%%

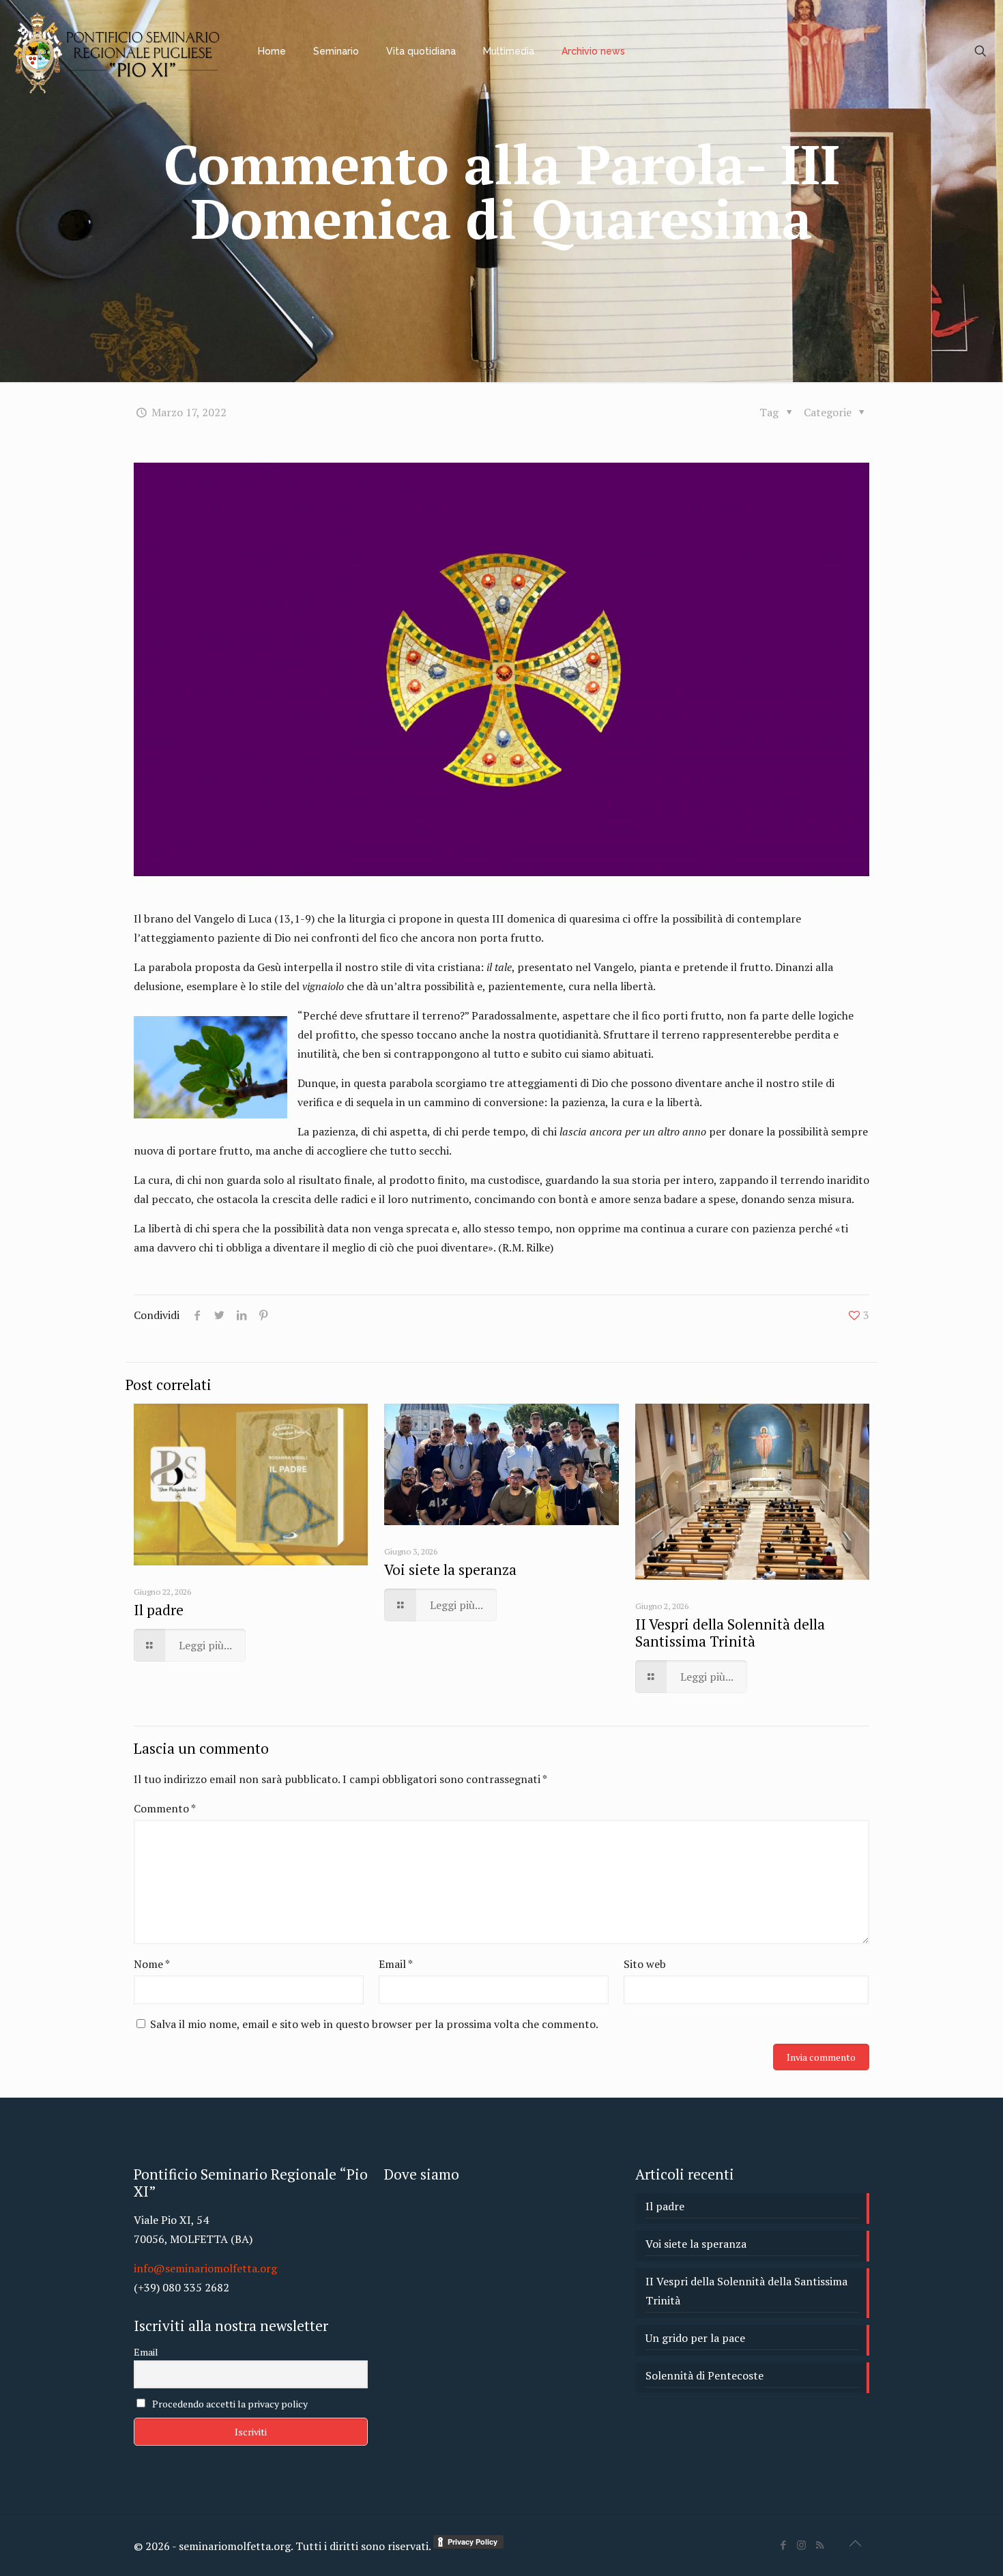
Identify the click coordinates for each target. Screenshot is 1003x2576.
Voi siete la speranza (450, 1569)
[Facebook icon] (783, 2544)
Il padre (159, 1609)
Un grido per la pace (695, 2337)
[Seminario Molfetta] (119, 51)
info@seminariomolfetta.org (205, 2268)
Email (396, 1963)
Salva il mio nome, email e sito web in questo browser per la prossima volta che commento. (374, 2023)
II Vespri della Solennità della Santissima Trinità (730, 1633)
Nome (152, 1963)
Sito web (645, 1963)
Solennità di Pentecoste (704, 2375)
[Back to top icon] (855, 2543)
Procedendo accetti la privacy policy (229, 2403)
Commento (165, 1808)
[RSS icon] (820, 2544)
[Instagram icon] (801, 2544)
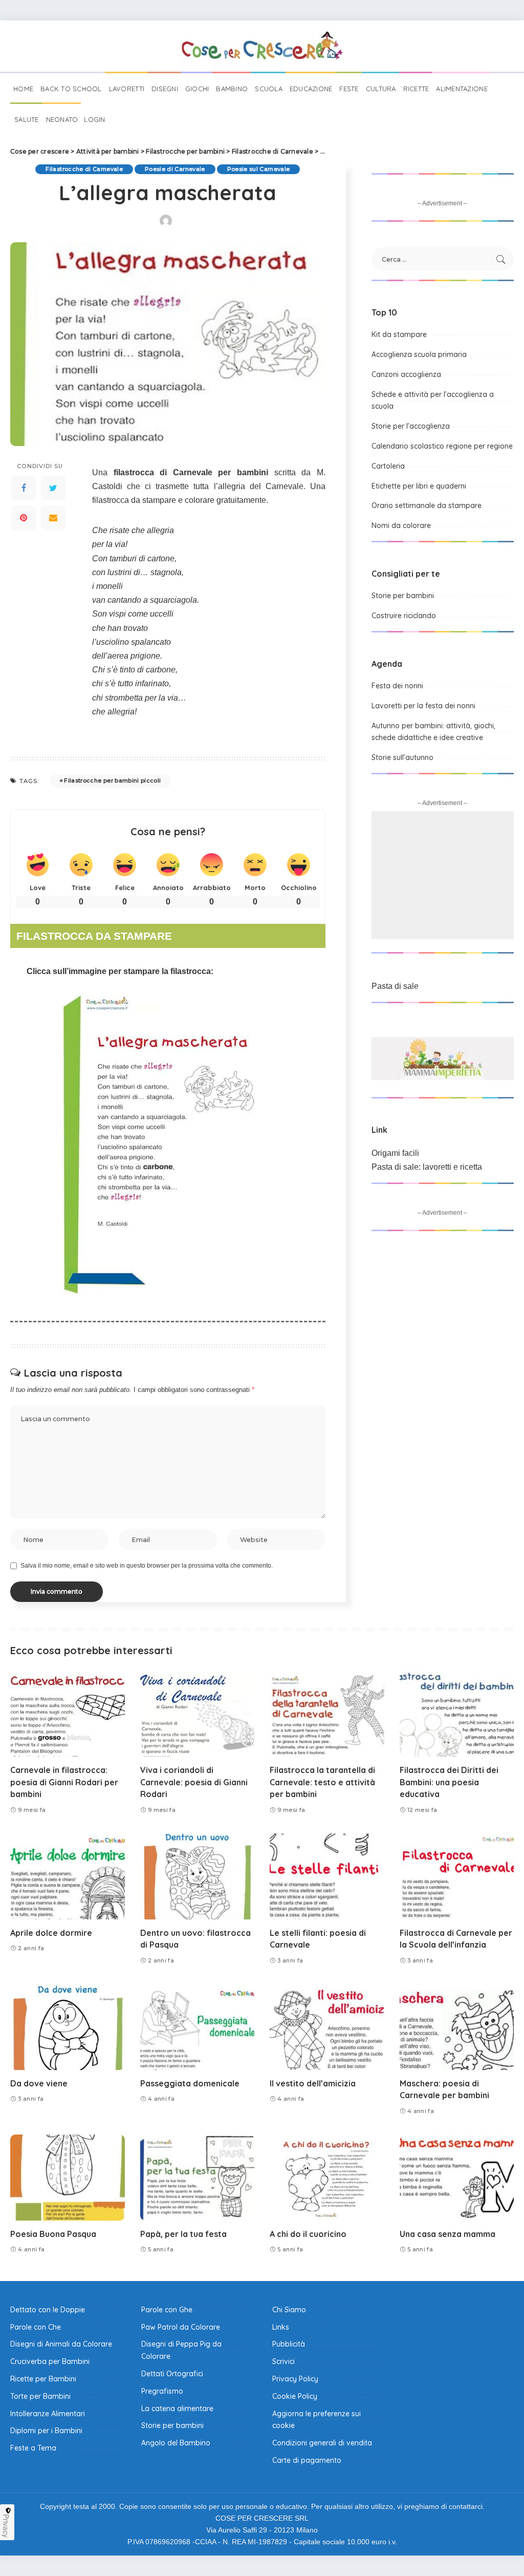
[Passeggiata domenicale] (197, 2027)
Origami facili (395, 1153)
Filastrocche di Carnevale (84, 169)
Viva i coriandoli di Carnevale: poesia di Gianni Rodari (194, 1782)
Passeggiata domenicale (189, 2083)
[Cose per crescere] (262, 46)
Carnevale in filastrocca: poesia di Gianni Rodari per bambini (64, 1782)
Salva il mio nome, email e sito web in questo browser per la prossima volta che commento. (146, 1565)
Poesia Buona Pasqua (53, 2234)
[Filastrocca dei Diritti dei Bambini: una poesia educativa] (457, 1714)
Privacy (6, 2526)
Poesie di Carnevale (175, 169)
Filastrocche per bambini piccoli (112, 780)
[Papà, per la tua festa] (197, 2178)
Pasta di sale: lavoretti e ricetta (427, 1167)
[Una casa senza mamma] (457, 2178)
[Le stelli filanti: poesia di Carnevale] (327, 1876)
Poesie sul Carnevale (258, 169)
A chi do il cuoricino (308, 2234)
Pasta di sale (395, 986)
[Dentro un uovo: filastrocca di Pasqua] (197, 1876)
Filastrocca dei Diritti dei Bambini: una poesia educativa (449, 1782)
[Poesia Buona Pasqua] (67, 2178)
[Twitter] (53, 488)
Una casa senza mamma (447, 2234)
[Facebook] (23, 488)
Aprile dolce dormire (51, 1933)
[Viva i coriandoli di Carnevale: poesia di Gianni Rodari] (197, 1714)
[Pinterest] (23, 517)
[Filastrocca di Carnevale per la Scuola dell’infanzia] (457, 1876)
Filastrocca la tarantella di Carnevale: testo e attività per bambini (322, 1782)
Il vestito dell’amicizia (313, 2083)
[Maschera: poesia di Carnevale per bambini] (457, 2027)
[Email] (53, 517)
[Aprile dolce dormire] (67, 1876)
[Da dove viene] (67, 2027)
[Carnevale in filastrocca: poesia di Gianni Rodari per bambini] (67, 1714)
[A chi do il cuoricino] (327, 2178)
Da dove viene (39, 2083)
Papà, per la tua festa (183, 2234)
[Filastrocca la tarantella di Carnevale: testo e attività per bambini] (327, 1714)
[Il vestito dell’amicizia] (327, 2027)
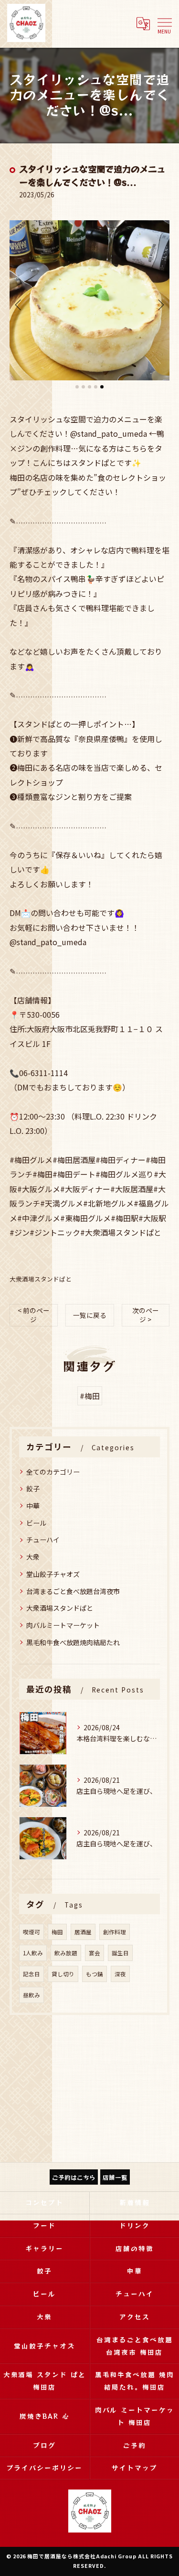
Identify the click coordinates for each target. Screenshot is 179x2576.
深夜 (120, 1974)
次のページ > (145, 1314)
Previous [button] (19, 304)
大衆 (33, 1557)
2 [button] (83, 386)
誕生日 (120, 1953)
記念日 (31, 1974)
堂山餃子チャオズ (53, 1574)
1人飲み (33, 1953)
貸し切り (63, 1974)
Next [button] (159, 304)
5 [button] (102, 386)
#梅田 (90, 1395)
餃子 (33, 1488)
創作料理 (114, 1932)
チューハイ (43, 1539)
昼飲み (31, 1995)
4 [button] (95, 386)
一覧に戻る (89, 1315)
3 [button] (89, 386)
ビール (36, 1523)
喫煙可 (31, 1932)
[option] (89, 300)
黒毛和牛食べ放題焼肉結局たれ (73, 1642)
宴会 (94, 1953)
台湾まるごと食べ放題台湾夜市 (73, 1591)
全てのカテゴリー (53, 1472)
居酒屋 (83, 1932)
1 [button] (77, 386)
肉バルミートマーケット (63, 1625)
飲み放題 (65, 1953)
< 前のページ (34, 1314)
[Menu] (164, 22)
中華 (33, 1505)
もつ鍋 (94, 1974)
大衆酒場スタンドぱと (41, 1278)
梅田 (57, 1932)
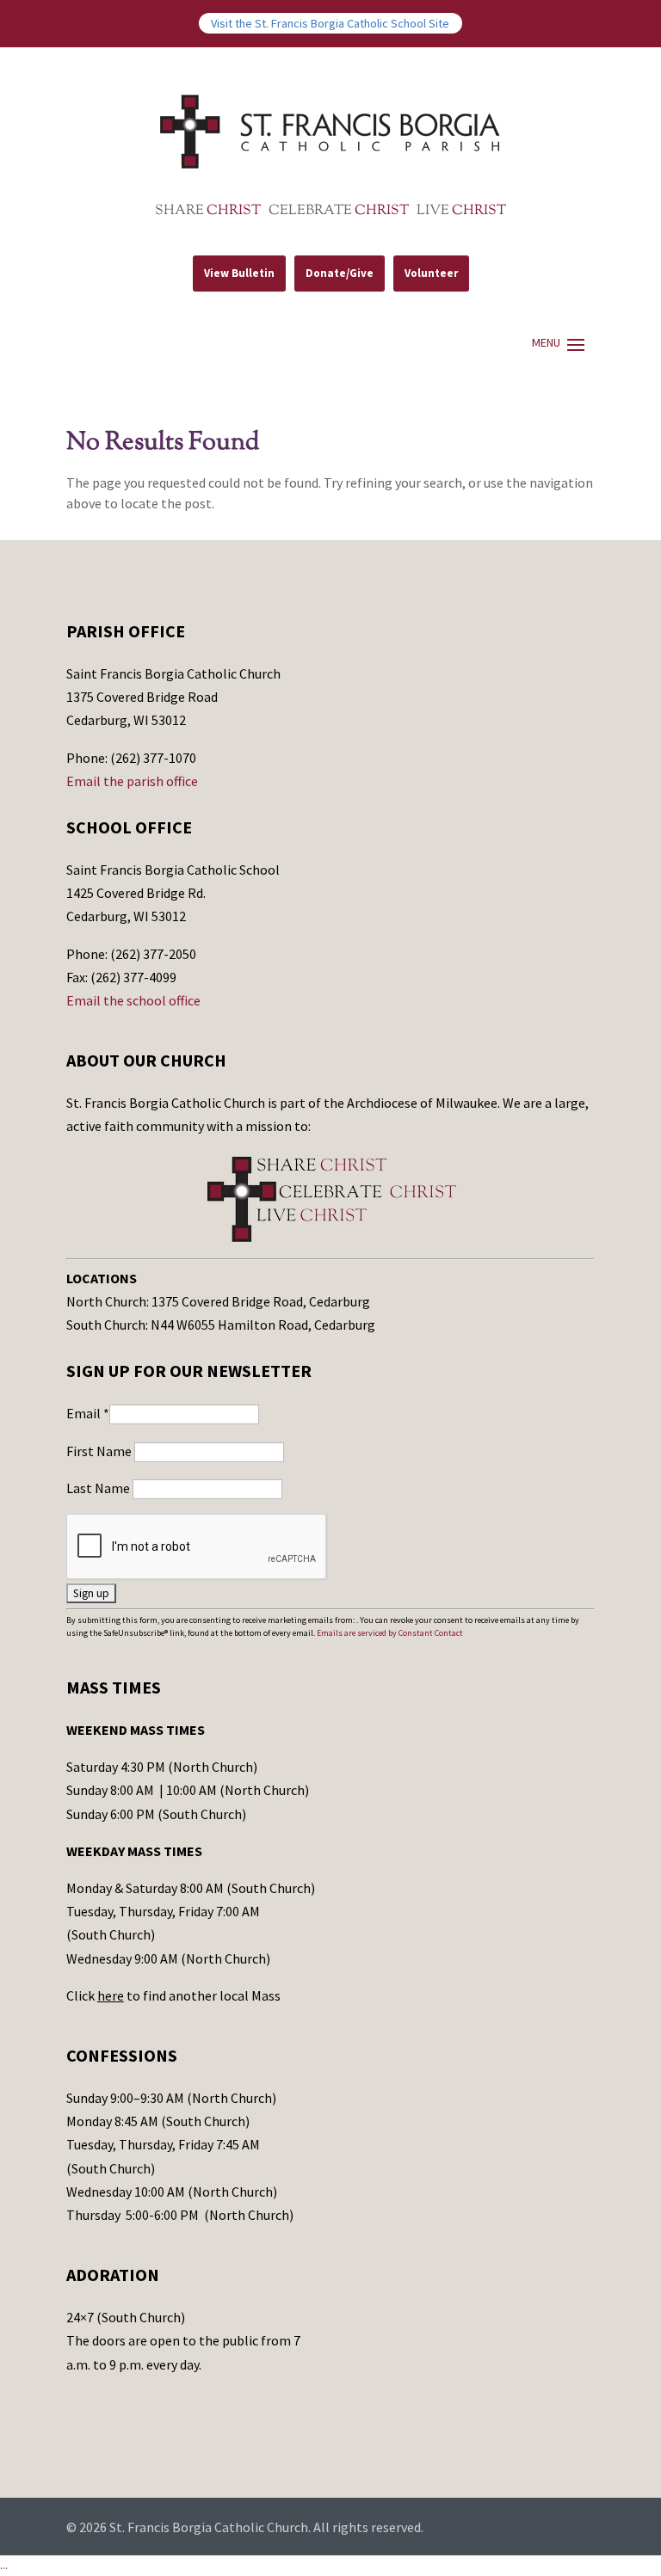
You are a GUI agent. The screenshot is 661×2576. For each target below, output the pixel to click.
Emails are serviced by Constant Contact (390, 1632)
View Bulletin (239, 273)
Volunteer (431, 273)
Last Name (99, 1488)
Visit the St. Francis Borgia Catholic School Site (330, 23)
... (4, 2565)
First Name (100, 1451)
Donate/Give (340, 273)
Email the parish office (132, 781)
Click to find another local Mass (173, 1995)
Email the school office (133, 1000)
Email (87, 1413)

%%

# Brief
Once the pictures are set aside, transcribe the remaining lines above exactly.

# Written answer
Identify the click coordinates for each target. Screenshot is 1003x2576.
Voi siete la speranza (450, 1569)
[Facebook icon] (783, 2544)
Il padre (159, 1609)
Un grido per la pace (695, 2337)
[Seminario Molfetta] (119, 51)
info@seminariomolfetta.org (205, 2268)
Email (396, 1963)
Salva il mio nome, email e sito web in questo browser per la prossima volta che commento. (374, 2023)
II Vespri della Solennità della Santissima Trinità (730, 1633)
Nome (152, 1963)
Sito web (645, 1963)
Solennità di Pentecoste (704, 2375)
[Back to top icon] (855, 2543)
Procedendo accetti la privacy policy (229, 2403)
Commento (165, 1808)
[RSS icon] (820, 2544)
[Instagram icon] (801, 2544)
[Passeggiata domenicale] (197, 2027)
Origami facili (395, 1153)
Filastrocche di Carnevale (84, 169)
Viva i coriandoli di Carnevale: poesia di Gianni Rodari (194, 1782)
Passeggiata domenicale (189, 2083)
[Cose per crescere] (262, 46)
Carnevale in filastrocca: poesia di Gianni Rodari per bambini (64, 1782)
Salva il mio nome, email e sito web in questo browser per la prossima volta che commento. (146, 1565)
Poesia Buona Pasqua (53, 2234)
[Filastrocca dei Diritti dei Bambini: una poesia educativa] (457, 1714)
Privacy (6, 2526)
Poesie di Carnevale (175, 169)
Filastrocche per bambini piccoli (112, 780)
[Papà, per la tua festa] (197, 2178)
Pasta di sale: lavoretti e ricetta (427, 1167)
[Una casa senza mamma] (457, 2178)
[Le stelli filanti: poesia di Carnevale] (327, 1876)
Poesie sul Carnevale (258, 169)
A chi do il cuoricino (308, 2234)
Pasta di sale (395, 986)
[Dentro un uovo: filastrocca di Pasqua] (197, 1876)
Filastrocca dei Diritti dei Bambini: una poesia educativa (449, 1782)
[Poesia Buona Pasqua] (67, 2178)
[Twitter] (53, 488)
Una casa senza mamma (447, 2234)
[Facebook] (23, 488)
Aprile dolce dormire (51, 1933)
[Viva i coriandoli di Carnevale: poesia di Gianni Rodari] (197, 1714)
[Pinterest] (23, 517)
[Filastrocca di Carnevale per la Scuola dell’infanzia] (457, 1876)
Filastrocca la tarantella di Carnevale: testo e attività per bambini (322, 1782)
Il vestito dell’amicizia (313, 2083)
[Maschera: poesia di Carnevale per bambini] (457, 2027)
[Email] (53, 517)
[Aprile dolce dormire] (67, 1876)
[Da dove viene] (67, 2027)
[Carnevale in filastrocca: poesia di Gianni Rodari per bambini] (67, 1714)
[A chi do il cuoricino] (327, 2178)
Da dove viene (39, 2083)
Papà, per la tua festa (183, 2234)
[Filastrocca la tarantella di Carnevale: testo e attività per bambini] (327, 1714)
[Il vestito dell’amicizia] (327, 2027)
Identify the click coordinates for each target. Screenshot is 179x2576.
深夜 (120, 1974)
次のページ > (145, 1314)
Previous [button] (19, 304)
大衆 (33, 1557)
2 [button] (83, 386)
誕生日 (120, 1953)
記念日 (31, 1974)
堂山餃子チャオズ (53, 1574)
1人飲み (33, 1953)
貸し切り (63, 1974)
Next [button] (159, 304)
5 [button] (102, 386)
#梅田 (90, 1395)
餃子 (33, 1488)
創作料理 (114, 1932)
チューハイ (43, 1539)
昼飲み (31, 1995)
4 [button] (95, 386)
一覧に戻る (89, 1315)
3 [button] (89, 386)
ビール (36, 1523)
喫煙可 (31, 1932)
[option] (89, 300)
黒毛和牛食べ放題焼肉結局たれ (73, 1642)
宴会 (94, 1953)
台湾まるごと食べ放題台湾夜市 (73, 1591)
全てのカテゴリー (53, 1472)
居酒屋 (83, 1932)
1 [button] (77, 386)
肉バルミートマーケット (63, 1625)
飲み放題 (65, 1953)
< 前のページ (34, 1314)
[Menu] (164, 22)
中華 (33, 1505)
もつ鍋 (94, 1974)
大衆酒場スタンドぱと (41, 1278)
梅田 (57, 1932)
You are a GUI agent. The screenshot is 661×2576. For each target below, output the pixel to click.
Emails are serviced by Constant Contact (390, 1632)
View Bulletin (239, 273)
Volunteer (431, 273)
Last Name (99, 1488)
Visit the St. Francis Borgia Catholic School Site (330, 23)
... (4, 2565)
First Name (100, 1451)
Donate/Give (340, 273)
Email the parish office (132, 781)
Click to find another local Mass (173, 1995)
Email the school office (133, 1000)
Email (87, 1413)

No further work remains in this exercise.